RRBS involves digestion of genomic DNA with methylation sensitive restriction enzymes, size selection bisulfite conversion and library amplification.20 It targets bisulfite sequencing to a well-defined set of genomic regions with moderate to high CpG density.21 The resulting DNA library is sequenced using NGS approaches. Reads are aligned to the genome and the % methylation values are calculated from the ratio of reads containing an unconverted cytosine at the CpG positions compared with reads containing a thymine.

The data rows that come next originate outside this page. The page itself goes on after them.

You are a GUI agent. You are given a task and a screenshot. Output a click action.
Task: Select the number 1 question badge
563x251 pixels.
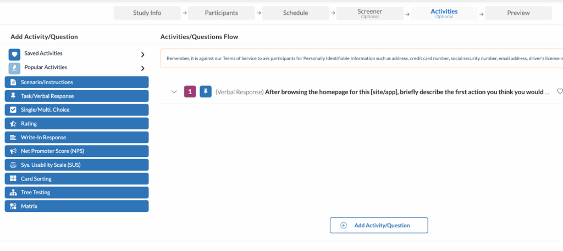(189, 91)
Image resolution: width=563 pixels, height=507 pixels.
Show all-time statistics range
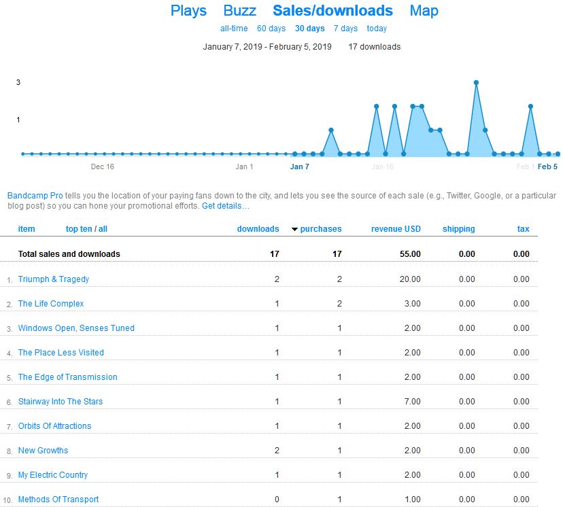pyautogui.click(x=234, y=29)
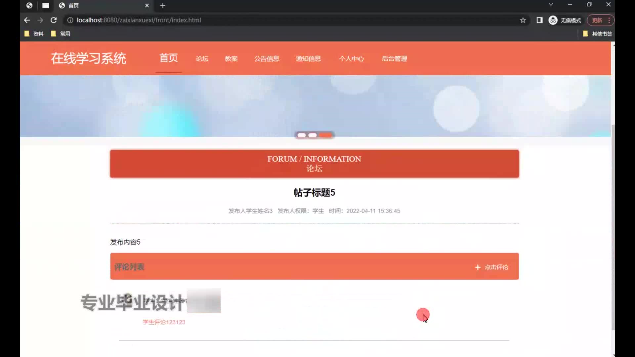This screenshot has height=357, width=635.
Task: Open the tab search chevron
Action: [x=551, y=5]
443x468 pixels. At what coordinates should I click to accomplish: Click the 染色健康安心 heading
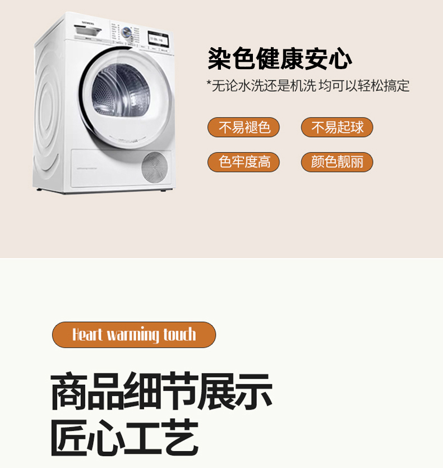pos(280,58)
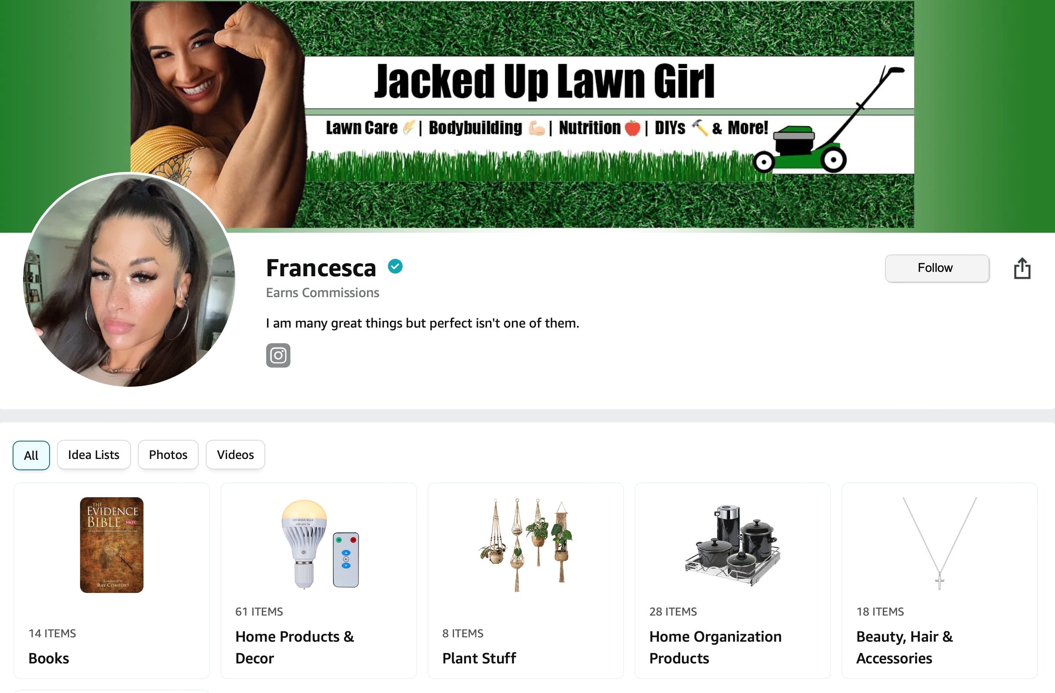This screenshot has height=693, width=1055.
Task: Select the All filter tab
Action: pos(31,455)
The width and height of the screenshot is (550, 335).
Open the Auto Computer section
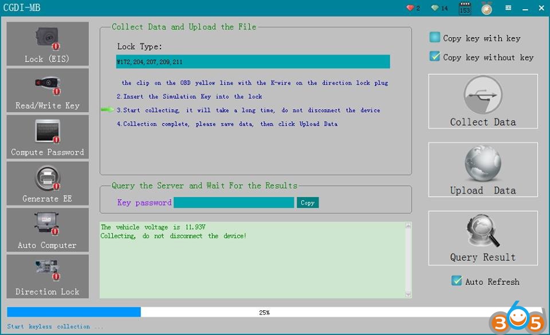48,230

Good agreement between methylation values produced by the Infinium 27K array and RRBS has been observed before in homogeneous cell line samples.22 Comparison of CpG % methylation values from genomic DNA from the HUES6 human ES cell line assayed by the Infinium 27K array and RRBS returned a Pearson’s r value of 0.92.

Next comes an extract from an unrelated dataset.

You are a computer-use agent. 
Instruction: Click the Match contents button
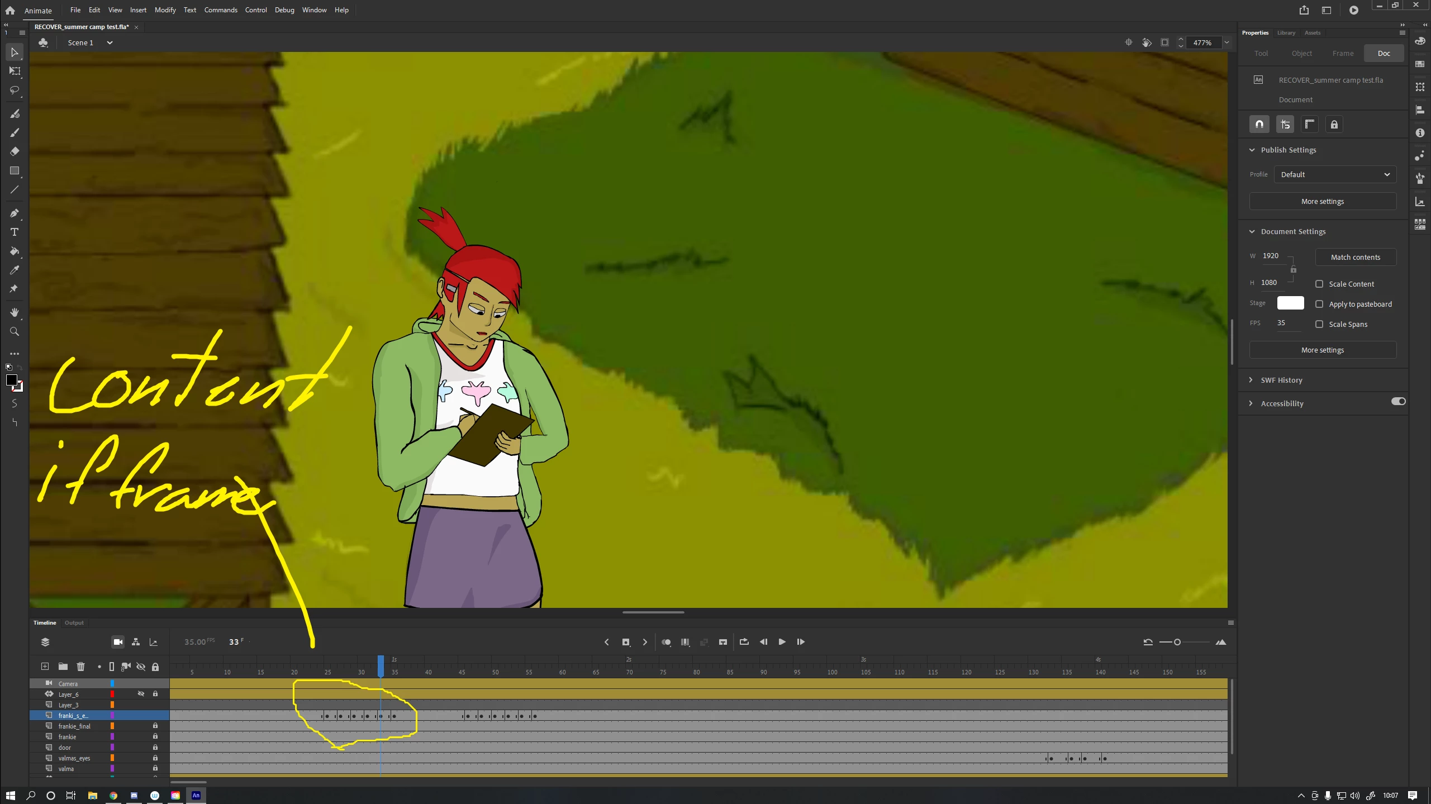tap(1355, 257)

Here we study the concordance of methylome profiles generated by the new Infinium 450K array and a modified RRBS methodology in heterogeneous clinical samples, such as may be included in a EWAS study. We find good levels of concordance in the raw data. Agreement between the two techniques is greatly improved by careful processing of the Infinium 450K data to correct known limitations. The newly developed analysis methods are described and new code is made available to the research community. We believe that the results described here are useful to researchers selecting methylome measurement methodologies for EWAS experiments and processing Infinium 450K data from such studies.

Results

CpG Coverage on heterogeneous clinical samples is relatively stable between samples, and technologies overlap by an average of 64,951 CpGs per sample. Methylome data was generated using both Infinium 450K array (n = 72) and RRBS methodology (n = 7) (see Table S1 for sample characteristics and Table S2 for schematic).

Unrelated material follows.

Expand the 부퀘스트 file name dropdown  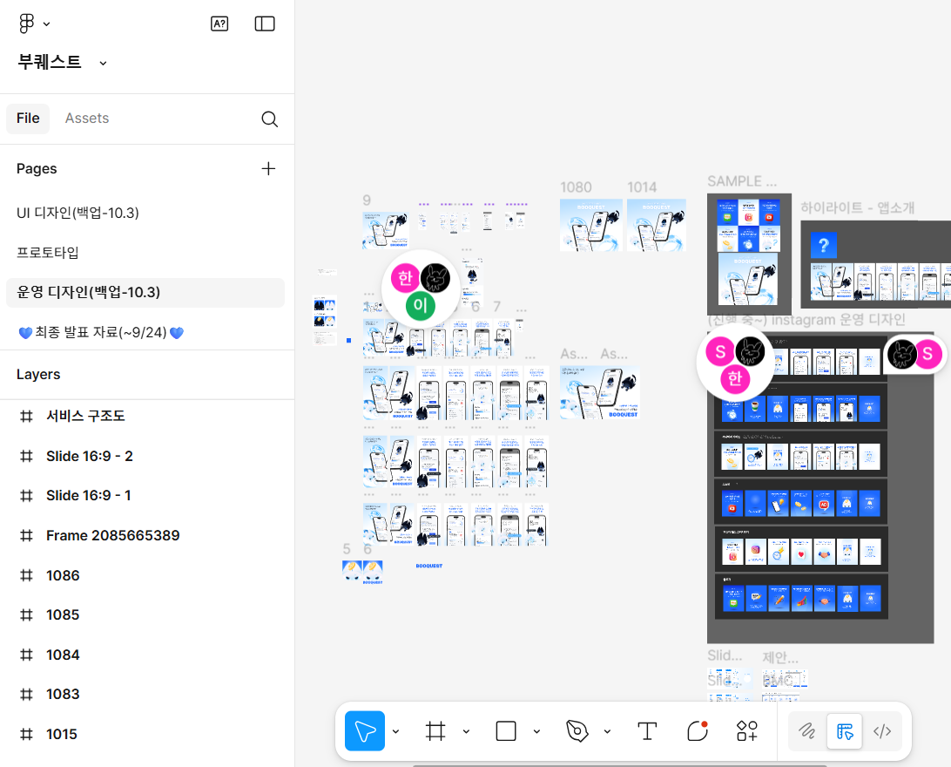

The raw data from both methodologies in the seven common samples with no quality cut-offs were compared for CpG coverage (Table 1). The average number of CpGs covered (at any read depth) in the seven samples by RRBS was 6,052,399 (SD = 496,344) and the average number of CpGs shared by both Infinium 450K and RRBS was 104,335 (SD = 8,602). When a read density cut-off of four or more reads was applied to the RRBS data, the average number of CpGs covered was reduced to 2,808,469 (SD = 167,495) and the average number of CpGs shared by both Infinium 450K and RRBS was 64,951 (SD = 3,911).

Table 1. Number of CpGs covered by RRBS and shared with Infinium 450K across the seven samples.

Sample Number of CpGs covered by RRBS Number of CpGs shared with Infinium 450K Number of CpGs covered by RRBS (Nreads ≥ 4) Number of CpGs shared with Infinium 450K
(Nreads ≥ 4)
Pearson R
(RRBS Nreads ≥ 4)
Spearman R
(RRBS Nreads ≥ 4)
1
6,715,332
113,571
2,846,600
65,702
0.96
0.82
2
6,658,349
114,336
3,027,004
69,041
0.96
0.83
3
6,250,352
109,113
2,990,478
68,749
0.96
0.84
4
5,838,715
101,765
2,628,619
60,641
0.95
0.83
5
5,462,059
93,562
2,607,467
61,366
0.96
0.82
6
5,817,127
93,693
2,703,504
60,815
0.96
0.81
7
5,624,859
104,305
2,855,611
68,346
0.94
0.82
Average
6,052,399
104,335
2,808,469
64,951
 
 
Stdev
496,344
8,602
167,495
3,911
 
 
Total 42,366,793 73,0345 19,659,283 454,660 0.96 0.83

The RRBS read density cut-off was set at 4 or more reads. RRBS data had a range of read densities from 1–45,972 (Fig. 1A). Analysis of the correlation between the raw Infinium 450K β-values and RRBS measured methylation values at the different read cut-offs suggested concordance climbs quickly between 1–4 reads (Fig. 1B). Spearman ranked r decreased after 15 reads, assumedly due to reduced n. Four or more reads was enough to achieve reasonable concordance between Infinium 450K and RRBS (i.e., Pearson’s R = 0.96, Spearman R = 0.83) while retaining a data set of 454,660 CpGs for downstream analysis (the data set is the aggregate of CpGs measured by both Infinium and RRBS across all seven samples). Fifty-three percent of the combined data set is represented by type II assays and 47% by type I assays. The four or more reads cut-off is at the lower end of the range used by other researchers, for instance Bock et al.22 used five or more reads, Messiner et al.20 used ten or more reads.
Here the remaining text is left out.